:: GIVEN INSTRUCTION 1 ::
In the text on Nigerian power rotation, who instituted the Amnesty Program in the Niger Delta region?

:: TEXT ::
—————
Yes, Yar’Adua was not dead at that time but he was sick, and very sick. It was a common knowledge in and around Katsina State where he was Governor for eight years that he could not have fully discharged his role as the Chief Executive due to his aliment. It was not about his age though certain ailments are triggered by old age. It’s a natural occurrence.
The unfortunate crisis created by President Obasanjo who many believe knew the state of Yar’Adua’s health vis-à-vis eventually altered the zoning pattern with the South-South replacing the North West for a period of six years. This new order paved the way for a South to hold sway for fourteen years. Obasanjo from the South West and Jonathan from the South-South spent eight and six years respectively while Late Yar’Adua spent two years and Buhari from the same North West will be spending eight years, totaling ten years for the North West.
There are different pressure groups that have cited different reasons why power should shift either to the South or be retained in the North. The arguments are right depending on the perspective it is viewed from and whose interest it aims at serving. For the Nigerian people, what matters is balance in structure, security and a stable economy. Beyond the clamour for power shift, there is an earnest camouflaged desire for a leadership shift in real terms and as exemplified by other nations who have conquered religion and ethnicity. An Obama wouldn’t have been if it were in Nigeria!
The reason why the agitation for a shift in where power resides is borne out of the precarious situation where appointments are lopsided in the Federal Civil Service as well as the deliberate marginalisation of a group of people. But then, should good leadership be sacrificed on the altar of zoning and rotation?
The nature of the Nigerian political system where the winner takes all creates an even more difficult situation as only those who seem to have been very much around the corridors of power are opportune to vie for these positions albeit tested and not trusted.
The present state of the nation calls for a true National Conference to chart the way forward. But the noise coming from different political camps has consumed any reasonable voice of truth.
The Banditry, Boko Haram, Kidnapping and ritual murders amongst others are issues that must be addressed or else, these monsters will consume the nation in less than no time.
When a similar scenario played out in the Niger Delta region, it was President Umaru Yar’Adua who instituted the Amnesty Program which brought lasting peace in the region. Unfortunately, his good intentions were cut short by death, barely two years after he was elected into office.
It is rather worrying that as the nation grapples with a similar challenge though heightened, the temptation to hand over a sick nation to the South by the North is not being resisted.
The major issues facing Northern Nigeria are unfortunately the creation of the North- Banditry, Boko Haram and kidnapping. If the tide is not stemmed under a President from the North, with most Service Chiefs and heads of security from the same region, is it likely that a Southerner, especially a Christian would be empowered to clean up the augean stable?
—————
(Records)

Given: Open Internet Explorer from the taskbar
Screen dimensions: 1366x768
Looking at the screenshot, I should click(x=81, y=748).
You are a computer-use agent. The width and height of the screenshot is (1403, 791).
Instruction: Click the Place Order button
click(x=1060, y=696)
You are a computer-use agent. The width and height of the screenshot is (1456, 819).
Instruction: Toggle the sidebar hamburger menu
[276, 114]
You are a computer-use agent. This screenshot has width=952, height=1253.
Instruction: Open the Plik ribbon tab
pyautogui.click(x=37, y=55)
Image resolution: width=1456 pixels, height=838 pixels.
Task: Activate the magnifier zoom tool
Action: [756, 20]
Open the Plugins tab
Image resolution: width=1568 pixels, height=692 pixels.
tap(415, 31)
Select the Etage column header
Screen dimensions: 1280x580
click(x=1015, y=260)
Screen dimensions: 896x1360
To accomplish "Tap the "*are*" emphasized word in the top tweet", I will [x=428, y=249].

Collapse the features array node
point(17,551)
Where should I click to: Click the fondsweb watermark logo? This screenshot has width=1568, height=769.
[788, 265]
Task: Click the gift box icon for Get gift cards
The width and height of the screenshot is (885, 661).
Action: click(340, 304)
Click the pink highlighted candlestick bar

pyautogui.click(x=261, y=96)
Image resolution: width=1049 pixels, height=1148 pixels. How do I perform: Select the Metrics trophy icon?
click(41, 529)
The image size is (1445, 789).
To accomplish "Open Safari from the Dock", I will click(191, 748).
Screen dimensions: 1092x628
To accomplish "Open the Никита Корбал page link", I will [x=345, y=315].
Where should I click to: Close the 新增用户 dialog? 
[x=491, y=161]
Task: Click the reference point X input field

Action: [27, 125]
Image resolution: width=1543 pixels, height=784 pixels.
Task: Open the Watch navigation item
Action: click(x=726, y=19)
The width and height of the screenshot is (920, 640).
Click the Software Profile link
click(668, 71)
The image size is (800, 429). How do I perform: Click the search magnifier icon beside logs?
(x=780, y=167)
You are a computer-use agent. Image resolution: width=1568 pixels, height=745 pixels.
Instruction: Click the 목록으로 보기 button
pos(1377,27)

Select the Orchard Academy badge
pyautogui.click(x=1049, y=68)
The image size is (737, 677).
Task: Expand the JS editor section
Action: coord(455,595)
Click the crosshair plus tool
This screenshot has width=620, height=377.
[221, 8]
—————
:: GIVEN INSTRUCTION 2 ::
Render the records as a JSON list of strings, one string per line, with blank lines omitted. Begin at the line that has "The image size is (800, 429)." and stop after the last line of the records.

:: EXERCISE OUTPUT 1 ::
President Umaru Yar’Adua.

:: EXERCISE OUTPUT 2 ::
[
  "The image size is (800, 429). How do I perform: Click the search magnifier icon beside logs?",
  "(x=780, y=167)",
  "You are a computer-use agent. Image resolution: width=1568 pixels, height=745 pixels.",
  "Instruction: Click the 목록으로 보기 button",
  "pos(1377,27)",
  "Select the Orchard Academy badge",
  "pyautogui.click(x=1049, y=68)",
  "The image size is (737, 677).",
  "Task: Expand the JS editor section",
  "Action: coord(455,595)",
  "Click the crosshair plus tool",
  "This screenshot has width=620, height=377.",
  "[221, 8]"
]